You need to read Married Man's Sex Life Primer, *right now*. The author explains exactly what a world of hurt you are in (and in for in the future). Maybe you can turn this around, but you're doing everything wrong so far.


----------



## Nomorebeans

autocraig, I did all the same things you're doing now when I found out that my now ex-husband was texting with an OW. I didn't find TAM soon enough. I'm not sure I could have saved my marriage if I had, but it's possible I could have. I am sure that I would have at least retained my dignity, that I lost for a while and had to fight to get back.

Because I didn't immediately expose them to EVERYONE, they bonded further, and perpetuated the lie they'd apparently worked out together that they didn't meet until after we separated, and that the separation was initiated by me. Less than a year after I found out, we're divorced and they live together in a house 10 minutes' drive away from mine.

And this man was my husband for 25 years and we have a school-age son together.

I can almost guarantee you your wife's relationship with the OM is already physical. My ex denied that at first, too - they all do - but the truth came out as time went on.

Please follow the advice the other folks are giving you here. Find "The 180." It may seem counter-intuitive, but it's really not. Your wife has detached from you so much that she has found it acceptable in her mind to start an affair and has been lying to you about it. Is that the kind of person you want to stay in a relationship with? If you have a child or children together, I understand first-hand how much that complicates things. But you still cannot allow yourself to be her Plan B while she continues to bond with this guy.

Expose them. Immediately. I sure wish I had done that. Don't worry for a second that it'll just make her angry and drive her away. She's already gone. The only reason you should want her back is if she comes to you begging for forgiveness and promises to comply with everything you ask - i.e., if she's truly remorseful. If she isn't, let her go and move on.
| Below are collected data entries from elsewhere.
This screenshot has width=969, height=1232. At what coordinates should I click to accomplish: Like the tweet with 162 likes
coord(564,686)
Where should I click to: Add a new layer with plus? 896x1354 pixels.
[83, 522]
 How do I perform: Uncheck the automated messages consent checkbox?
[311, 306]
I'm really sorry you're here.


----------



## harrybrown

Go see your attorney. See about your options for D.

Stop the pick me dance.

She has had hot sex with him.

Tell her to go live with the OM and get out.


----------



## the guy

What the hell are you doing??
She betrays you and you leave?
She cant commit to the marraige and you beg her?
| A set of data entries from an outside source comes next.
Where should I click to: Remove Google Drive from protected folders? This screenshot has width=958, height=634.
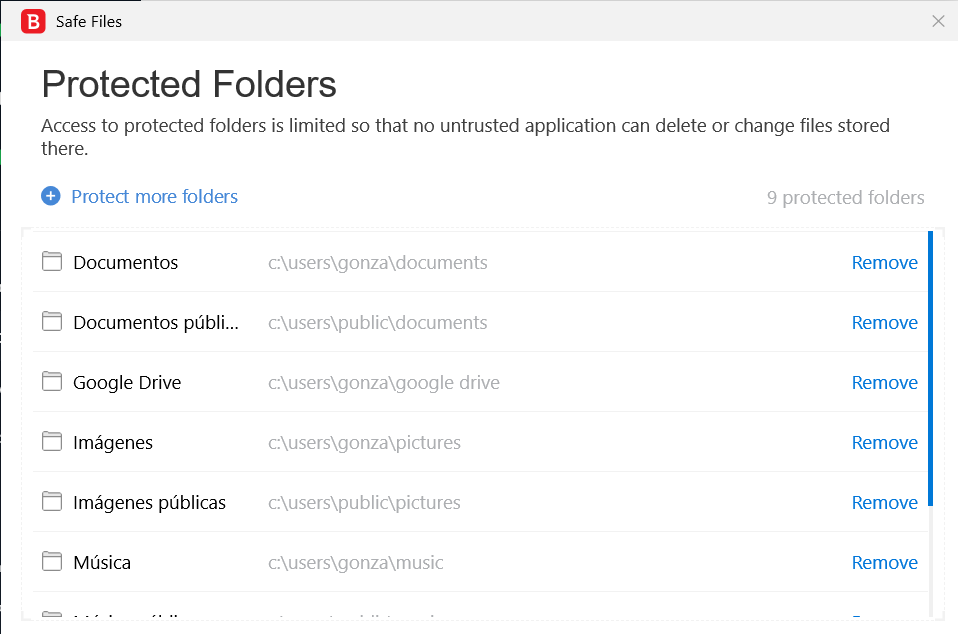[x=884, y=383]
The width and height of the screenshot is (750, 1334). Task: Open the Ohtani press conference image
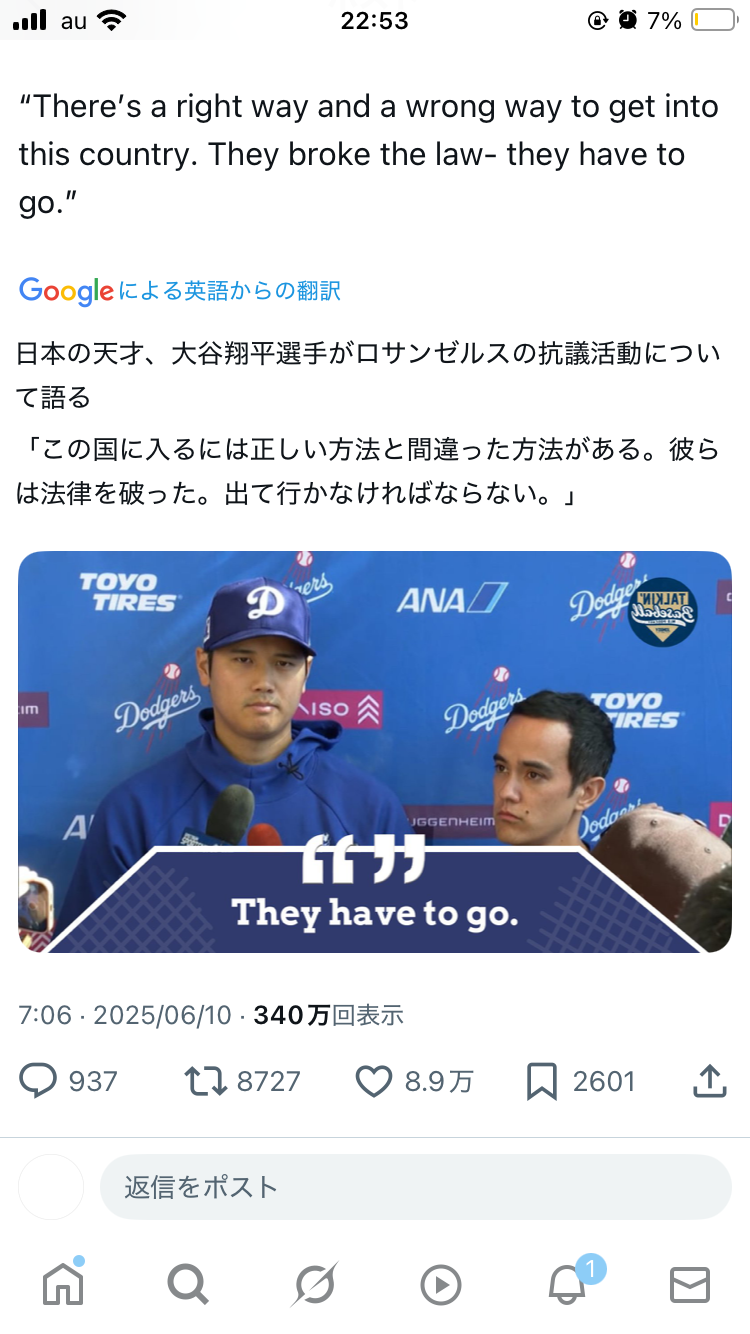coord(375,752)
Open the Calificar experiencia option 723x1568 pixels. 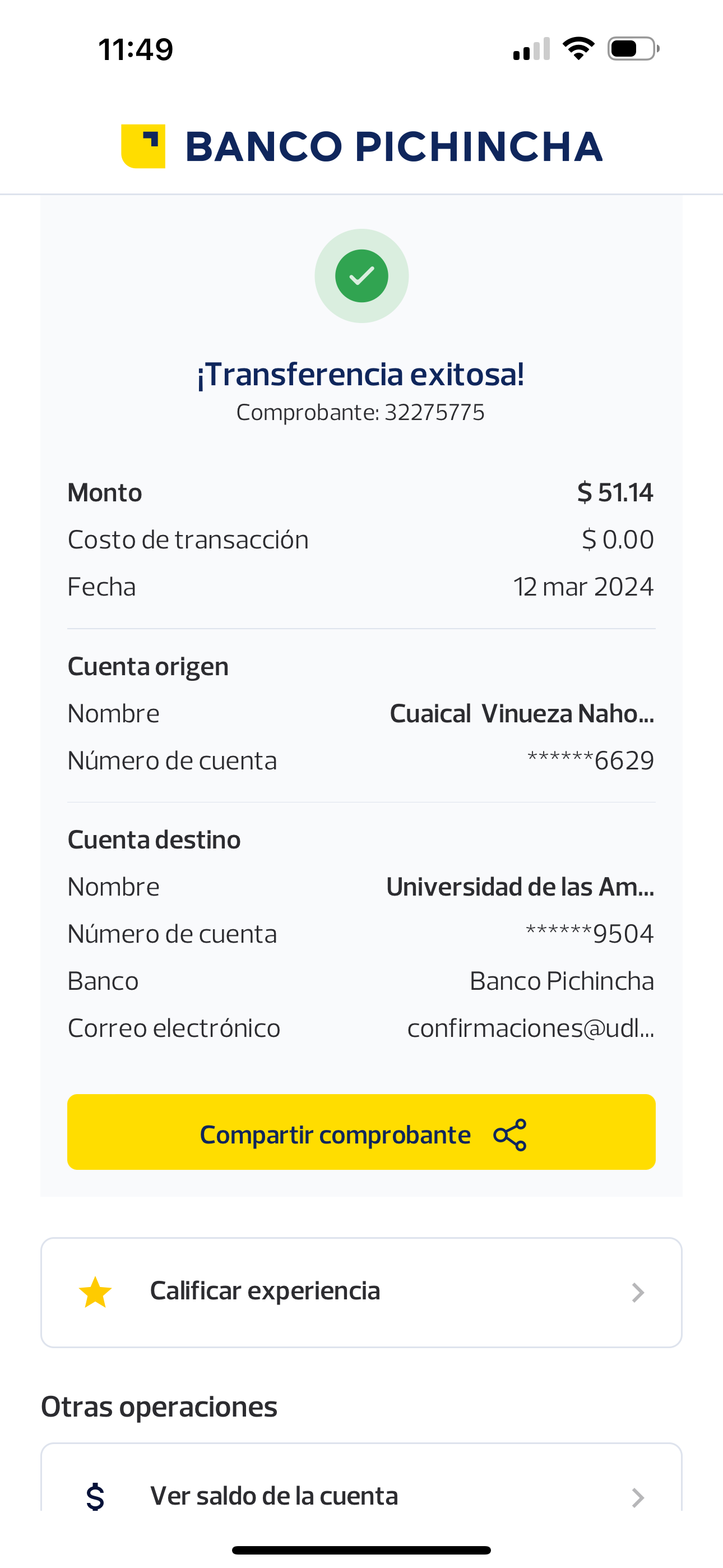(265, 1291)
You want to unconfuse her real quick?
You ask her to leave. Your let her know there is nothing to be confused about cuz you will not share your wife with another man.
This is about what you will and will not tolerate....you can't control her but you can have enough self respect to not beg for your wife.

Sorry you are doing it all wrong!


----------



## the guy

And one more thing....I'm sure your wife has her faults in this marriage....and I'm guessing you aren't looking for other chicks.

My point is this is all on your wife...you have nothing to do with the choices your wife has made in deceiving you.


----------



## the guy

Stop being concerned about your wifes wants.
Start showing her what you want tolerate.

See brother you have to get them to start thinking twice in what they are about to lose if they continue.
You want them to start second guessing their choices when you start wishing them the best cuz you can find a women that respects you.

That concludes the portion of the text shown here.